What this task involves:
Restate word for word the entries below, starting with the line with "Task: Click the information icon" and continuing through the line with "1456x819 pixels.". Include both of those lines and no others.

Entries provided:
============================================================

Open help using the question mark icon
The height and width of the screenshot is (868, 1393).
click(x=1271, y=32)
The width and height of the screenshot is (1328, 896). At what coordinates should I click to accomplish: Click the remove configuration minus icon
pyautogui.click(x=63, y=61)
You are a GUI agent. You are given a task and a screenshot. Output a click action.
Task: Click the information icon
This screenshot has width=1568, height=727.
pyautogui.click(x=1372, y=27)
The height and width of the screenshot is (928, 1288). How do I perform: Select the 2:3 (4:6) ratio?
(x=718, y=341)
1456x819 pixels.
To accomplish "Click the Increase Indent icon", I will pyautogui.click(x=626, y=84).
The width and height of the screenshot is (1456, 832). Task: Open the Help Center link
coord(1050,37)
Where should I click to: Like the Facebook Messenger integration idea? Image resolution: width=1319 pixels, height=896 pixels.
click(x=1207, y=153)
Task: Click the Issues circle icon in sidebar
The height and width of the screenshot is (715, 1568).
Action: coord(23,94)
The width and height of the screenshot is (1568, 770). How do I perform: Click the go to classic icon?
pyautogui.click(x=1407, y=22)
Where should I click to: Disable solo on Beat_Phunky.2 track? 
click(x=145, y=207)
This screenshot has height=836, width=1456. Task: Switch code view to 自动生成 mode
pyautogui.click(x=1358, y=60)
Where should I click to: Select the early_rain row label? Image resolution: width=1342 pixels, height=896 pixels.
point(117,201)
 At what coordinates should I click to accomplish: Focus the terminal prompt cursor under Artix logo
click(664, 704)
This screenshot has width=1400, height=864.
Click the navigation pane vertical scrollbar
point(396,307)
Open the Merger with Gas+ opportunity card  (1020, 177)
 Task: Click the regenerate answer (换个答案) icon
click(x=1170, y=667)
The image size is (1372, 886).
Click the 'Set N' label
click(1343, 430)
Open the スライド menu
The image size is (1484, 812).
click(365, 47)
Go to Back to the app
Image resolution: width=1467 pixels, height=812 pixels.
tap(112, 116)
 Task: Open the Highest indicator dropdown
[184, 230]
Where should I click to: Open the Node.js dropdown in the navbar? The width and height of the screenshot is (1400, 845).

============================================================

Output of the exercise:
Task: Click the information icon
This screenshot has width=1568, height=727.
pyautogui.click(x=1372, y=27)
The height and width of the screenshot is (928, 1288). How do I perform: Select the 2:3 (4:6) ratio?
(x=718, y=341)
1456x819 pixels.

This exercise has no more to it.